Figlio con determinazione di affermazione affaristica di scala internazionale e figlia ancora in fase di sondaggio della sua potenziale collocazione nella vita, pur trentenne, vivono fuori dalla casa dei genitori che, giunti alla soglia pensionistica, vivono, lui, continuamente riaffermante il suo ruolo nell’ospedale in cui è primario chirurgo, lei cercando ricollocazioni che riempiano di senso questo nuovo passaggio della vita.

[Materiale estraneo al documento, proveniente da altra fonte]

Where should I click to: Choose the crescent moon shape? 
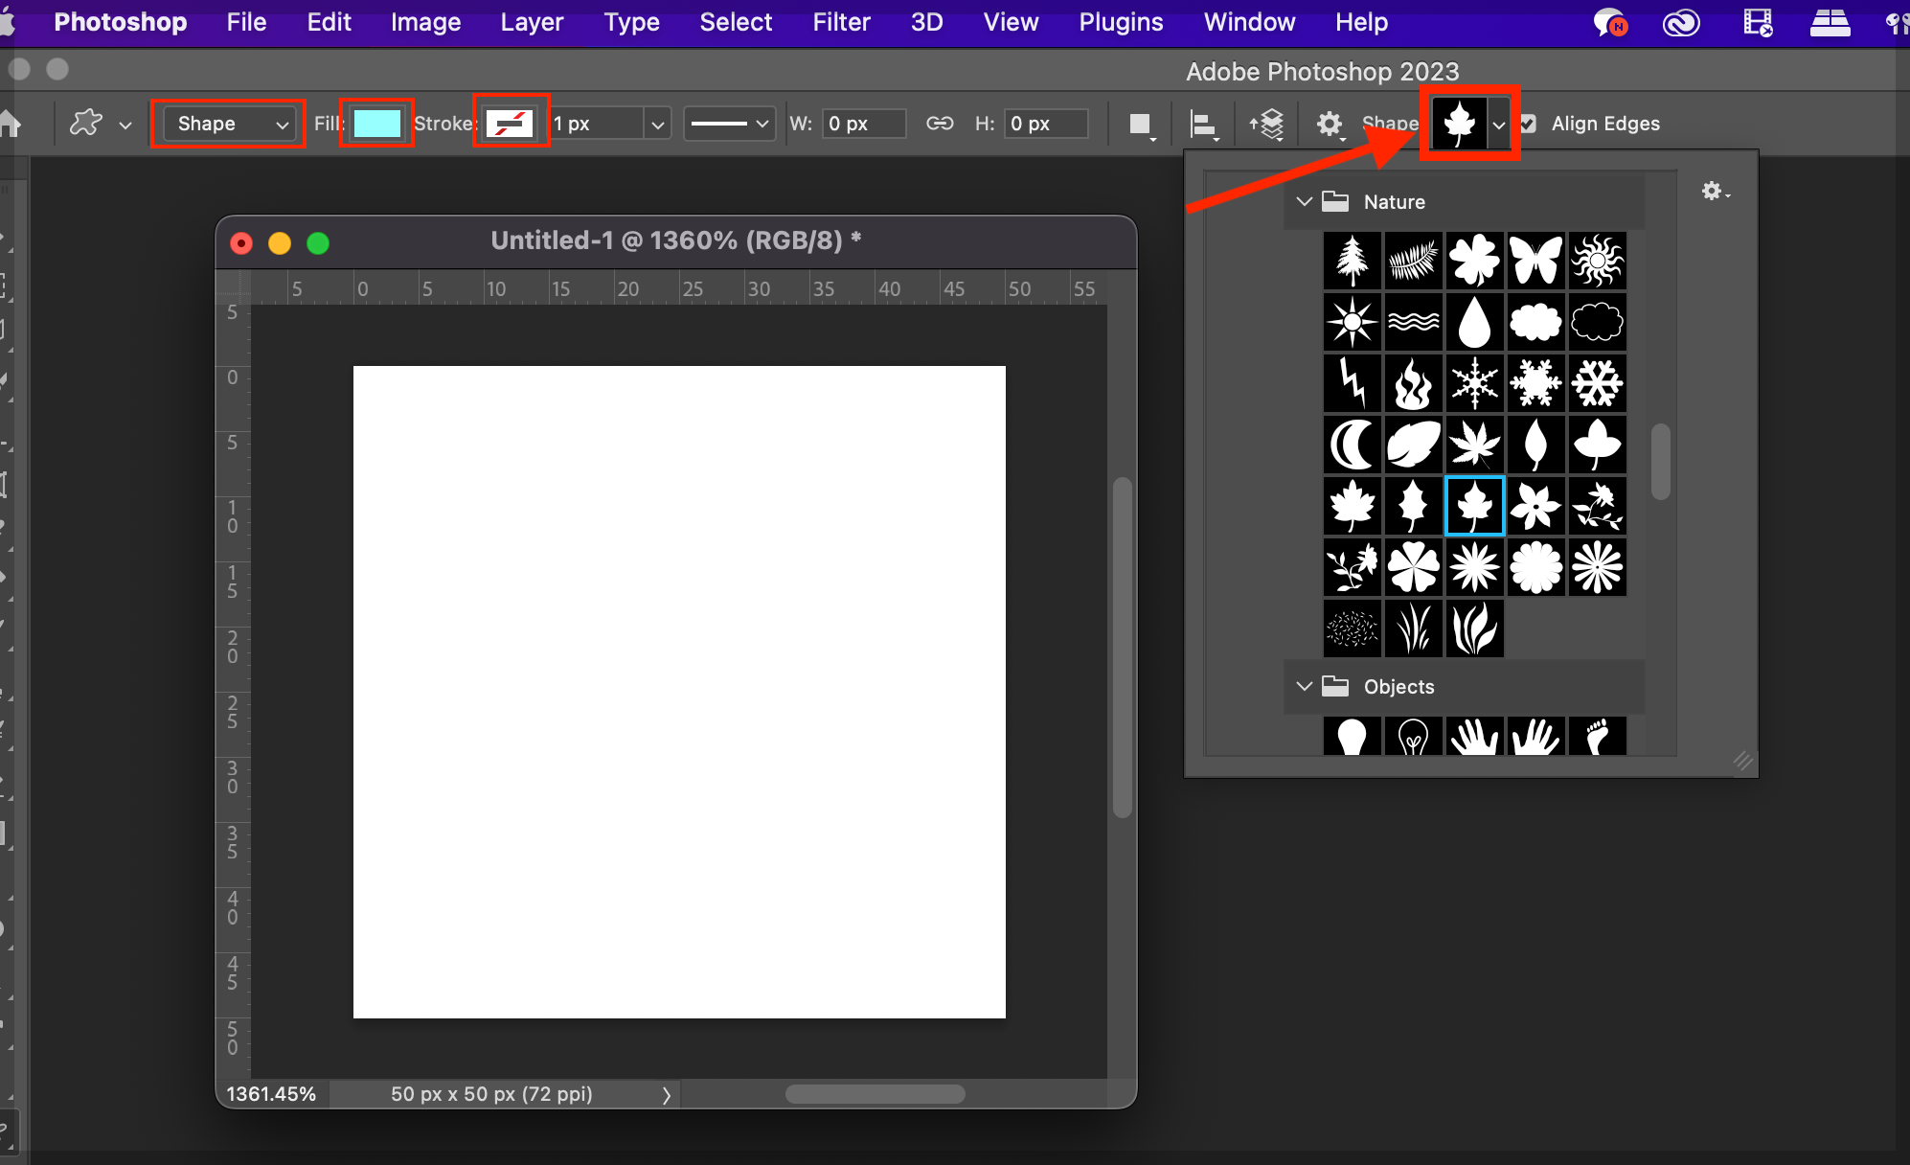(1352, 445)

Entrano da protagonisti nella storia, sia una comunità di immigrati ed uno in particolare che verrà ospitato, l’adolescente nipote, figlio del figlio che è pure separato ed il medico che è secondo al primario e che sa spendere positivamente il suo tempo in attività sportive all’aperto con un gruppo eterogeneo che guida.

Le storie personali dei componenti della famiglia, ormai sostanzialmente slegata, approdano a probabili e prevedibili esiti, nella loro collocazione sociale: la separazione matrimoniale per il figlio,  il ritorno a casa, per fuga dalle improbabili storie relazionali per la figlia, la frequentazione di ringiovanite quarantenni per il marito, la ripresa del desiderio di accudire qualcuno più debole, la moglie.

È l’accoglienza data ad un giovane africano giunto, come tanti altri anche di differenti etnie, in Germania, con il desiderio di ricostruire la propria vita, perduta tutta la famiglia nel suo paese natale, la svolta scelta dalla moglie e fatta accettare al marito.

Le differenze culturali sono evidenti in quella logica elementare, che l’accolto immette nei deteriorati rapporti familiari, divenendo elemento per il rientro in se stessi dell’intero gruppo familiare. Scorgiamo così che culture lontane, contaminandosi, apprendono nuovi modi di relazionarsi con le eventualità della vita.

Ciò che è più bello, trova nel linguaggio del racconto cinematografico, nel ritmo, nelle invenzioni, nel radicamento nei fenomeni culturali del nostro tempo, quell’humus in cui può fiorire quel piacere di condividere spesso estraneo alle procedure burocratiche di convalida di soggiorno.

Gustose, la totalità delle situazioni plausibilissime, eppur singolarità, ancora, ai nostri occhi: l’insieme dello svolgersi, con una fluida chiave di lettura della contemporaneità è garante oltre che della piacevolezza dello spettacolo filmico, anche della apertura della nostra mente a potenziali nuovi scenari relazionali, di grande positività e soddisfazione per tutti. Se non è questa la progettualità che oggi ci giova e rende operativamente pronti a spendersi, questo film poteva essere non fatto, mentre per fortuna c’è.

Non è semplice, ma sembra che, la disgregazione familiare, alla stessa stregua di quella sociale, proprio in questa fluidità trovino l’occasione migliore per riformulazioni di assetti positivi per le vite di tutti. Avviene il singolare eppur riproducibilissimo contaminarsi reciproco che segna una tappa essenziale, una chiave di volta dell’evoluzione sociale sostenibile.